Freecao, a healthy and inclusive alternative to traditional chocolate

Foreverland was founded by Massimo Sabatini, Giuseppe D'Alessandro, Riccardo Bottiroli And Massimo Brochetta who decided to join forces after significant experiences in important multinationals.Freecao is designed to significantly reduce the environmental impact of chocolate production:the use of carob, which is drought resistant, low impact and locally and sustainably sourced, allows for reduce CO2 emissions by 80 percent and water consumption by 90 percent compared to traditional chocolate production methods.The most ethical supply chain does not involve the exploitation of people and resources.Freecao is also excellent from a nutritional point of view:free of the main allergens, contains naturally about 50 percent less sugar compared to a traditional milk chocolate, it is vegan, caffeine-free and gluten-free, which makes it a healthy and inclusive alternative to the classic tablet.

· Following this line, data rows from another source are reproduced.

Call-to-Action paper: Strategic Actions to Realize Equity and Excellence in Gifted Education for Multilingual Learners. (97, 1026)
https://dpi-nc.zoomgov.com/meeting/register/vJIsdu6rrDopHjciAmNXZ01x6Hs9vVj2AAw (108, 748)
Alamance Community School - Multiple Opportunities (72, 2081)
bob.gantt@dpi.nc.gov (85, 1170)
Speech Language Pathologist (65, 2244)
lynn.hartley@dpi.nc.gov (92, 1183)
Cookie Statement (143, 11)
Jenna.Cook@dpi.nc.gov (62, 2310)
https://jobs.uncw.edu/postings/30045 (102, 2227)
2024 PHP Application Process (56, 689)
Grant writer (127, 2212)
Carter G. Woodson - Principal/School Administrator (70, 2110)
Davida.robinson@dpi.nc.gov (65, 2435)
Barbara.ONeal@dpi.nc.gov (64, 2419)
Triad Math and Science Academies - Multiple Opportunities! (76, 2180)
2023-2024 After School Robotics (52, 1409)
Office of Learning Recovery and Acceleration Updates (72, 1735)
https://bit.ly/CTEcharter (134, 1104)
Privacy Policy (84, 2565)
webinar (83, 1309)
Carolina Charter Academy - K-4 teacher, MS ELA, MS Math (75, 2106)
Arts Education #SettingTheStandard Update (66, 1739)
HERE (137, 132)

The company has developed advanced technologies of fermentation and toasting, to process carob and other natural ingredients in order to replicate the intrinsic characteristics of chocolate, such as texture and color. “We used a combination of traditional and innovative technologies, in the patent phase, to obtain the taste and consistency of chocolate, without cocoa", explains Bottiroli, CTO of Foreverland.A commitment in the field of innovation that has already yielded Foreverland a series of awards: 1st place at National Innovation Award 2023, a special Unicredit start lab prize and the first prize awarded by Sigep (world pastry trade fair) among the most innovative startups in the field.

Freecao bon bon cacao
Freecao bonbons are pralines filled with hazelnut cream.

Foreverland projects 

With headquarters in Puglia and offices in Milan, Foreverland is looking towards Europe for the distribution of Freecao strategic partnerships.But what are the products launched by the company to date and where can we buy them?Rightly, a startup working in the chocolate sector must first focus on the Easter and Christmas holidays.It is no coincidence that the first products placed on the market were the artisanal panettone and bonbons in December 2023.In the spring of 2024 it was the turn ofEaster Egg, made entirely of Italian carob with a hazelnut filling.Also on this occasion, the company started a partnership with another Apulian startup, Nebra Skay Study, with which it launched a chocolate holder made with sustainable materials, containing 8 mini-eggs filled with hazelnut and pistachio.